:: Working data ::

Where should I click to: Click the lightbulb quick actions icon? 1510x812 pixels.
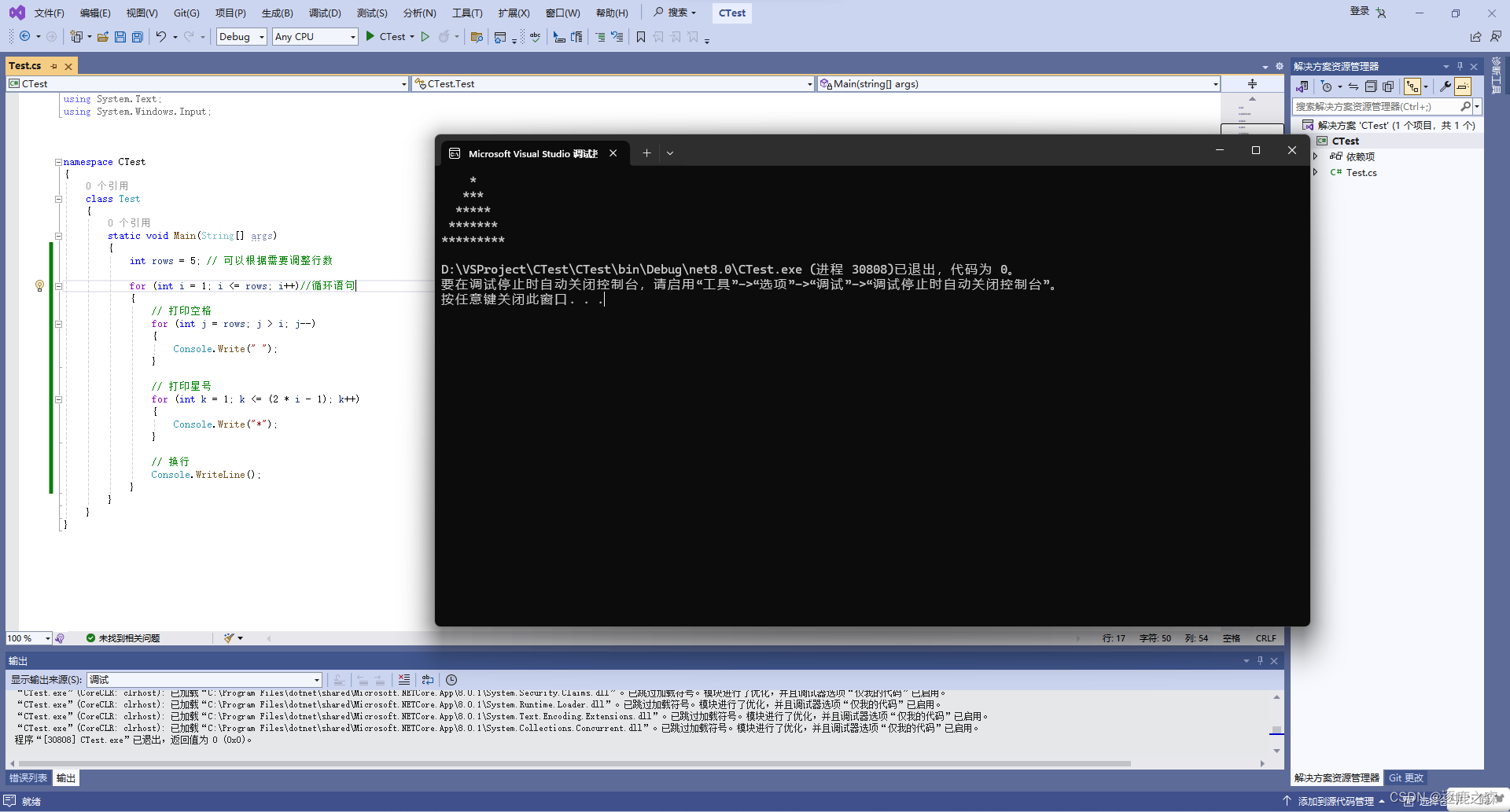click(x=39, y=286)
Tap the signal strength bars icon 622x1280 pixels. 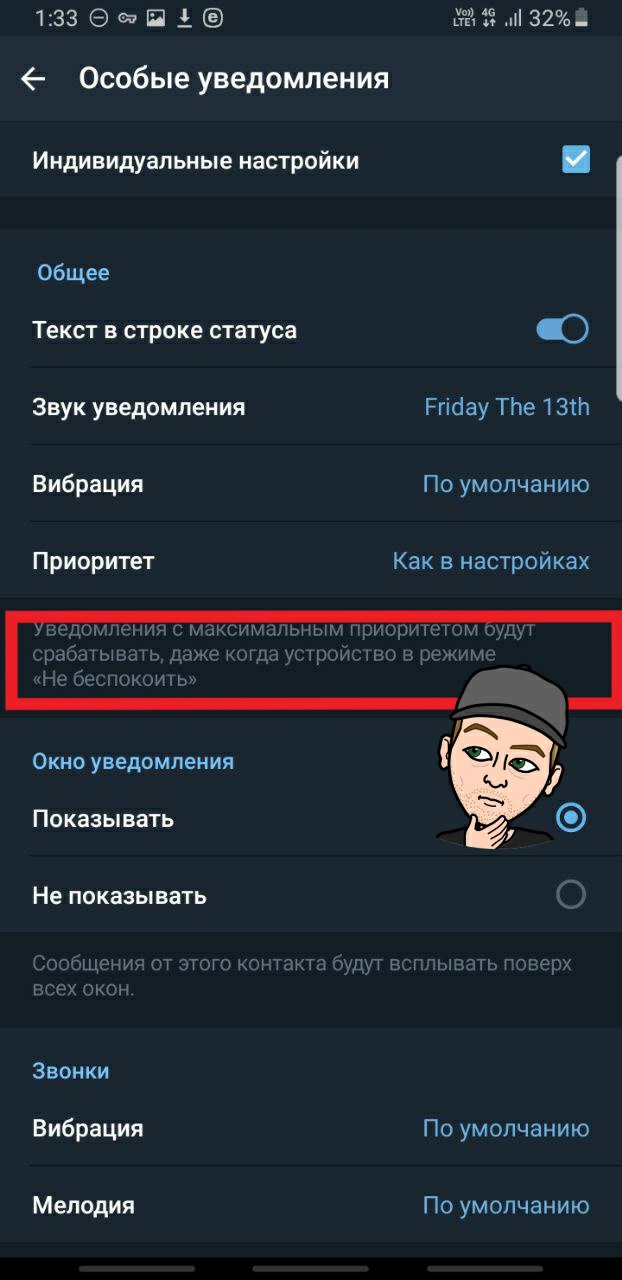click(x=515, y=18)
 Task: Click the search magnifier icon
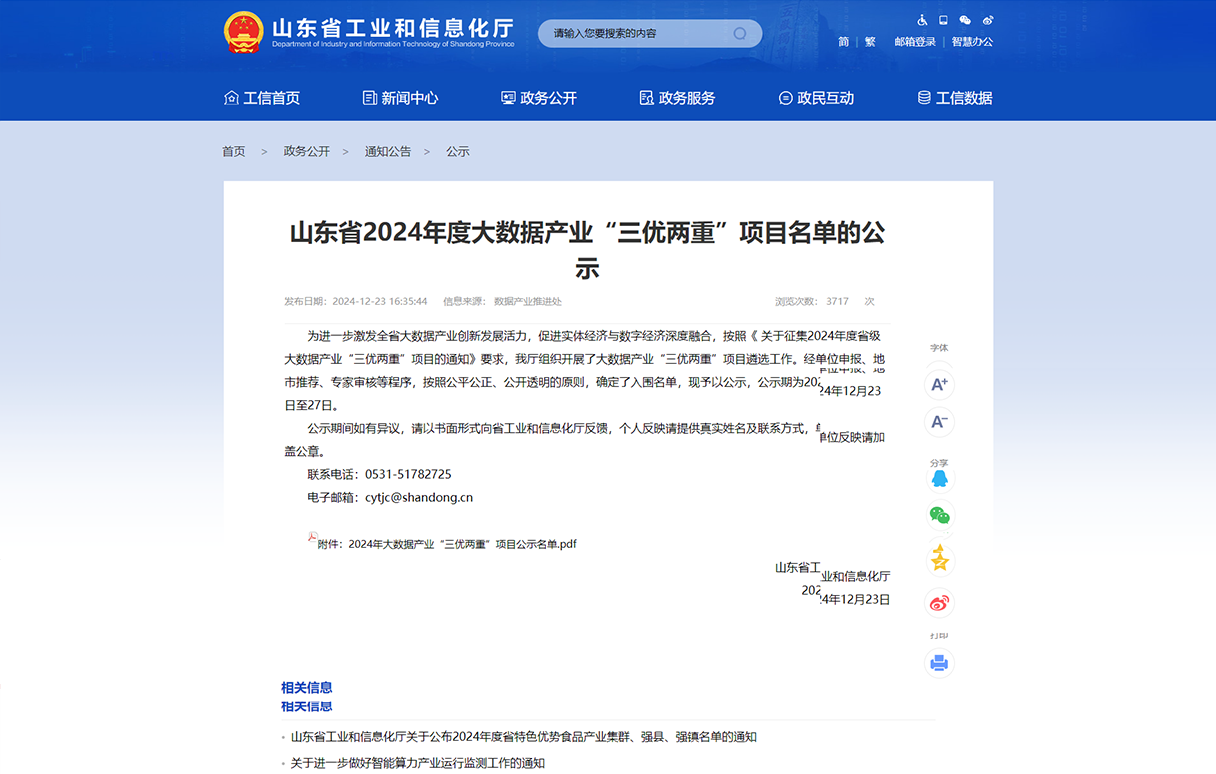click(x=740, y=34)
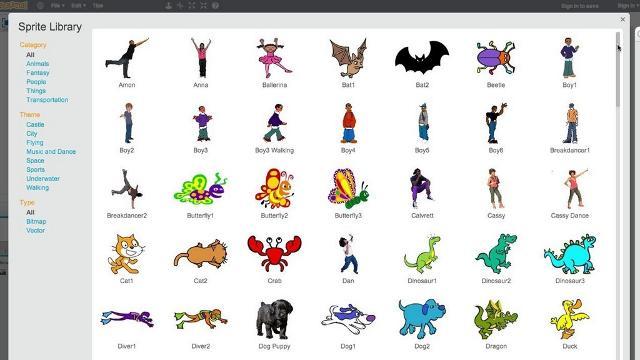Screen dimensions: 640x360
Task: Filter sprites by Fantasy category
Action: 38,73
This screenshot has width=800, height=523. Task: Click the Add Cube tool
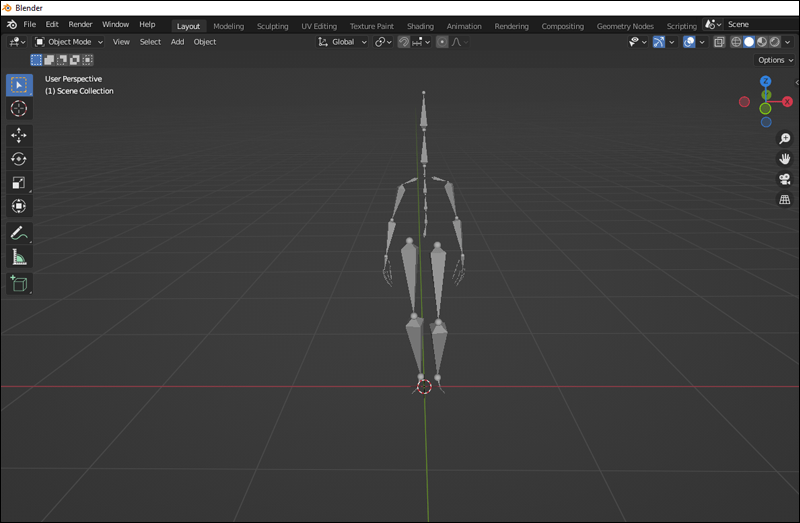coord(19,284)
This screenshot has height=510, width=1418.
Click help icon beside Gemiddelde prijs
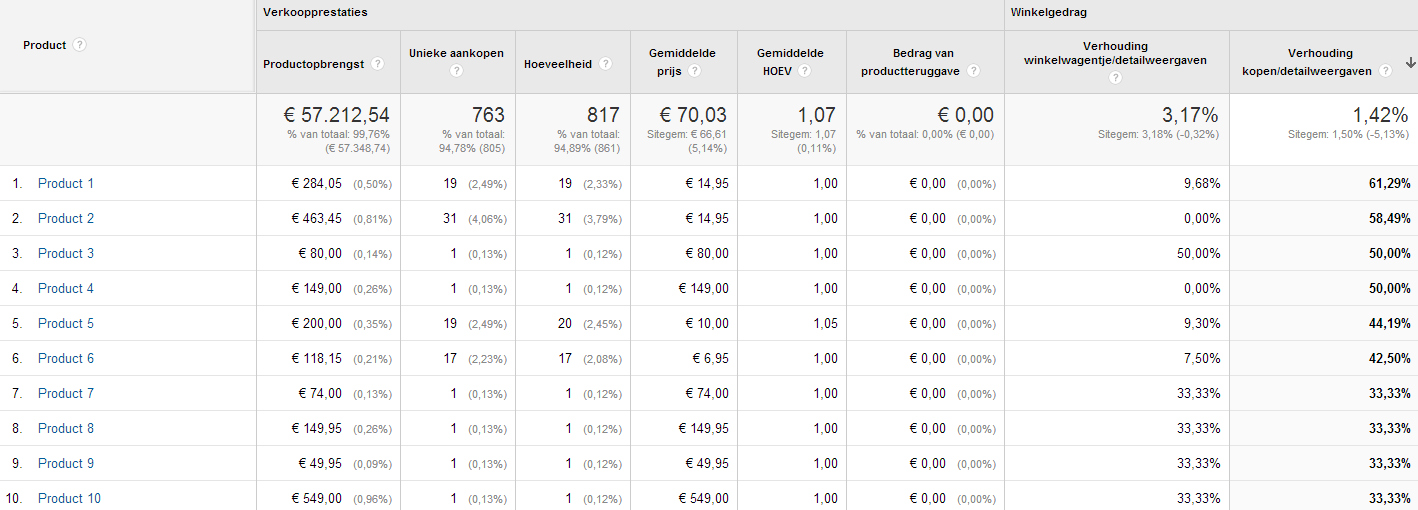coord(694,71)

:::

* The problem: The lines to copy begin with the one containing "This screenshot has width=800, height=523." and end with the last line of the entries above; copy them exactly, minus the pictures.

* Result of this exercise:
This screenshot has width=800, height=523. Task: Click the Add Cube tool
coord(19,284)
This screenshot has height=510, width=1418.
Click help icon beside Gemiddelde prijs
coord(694,71)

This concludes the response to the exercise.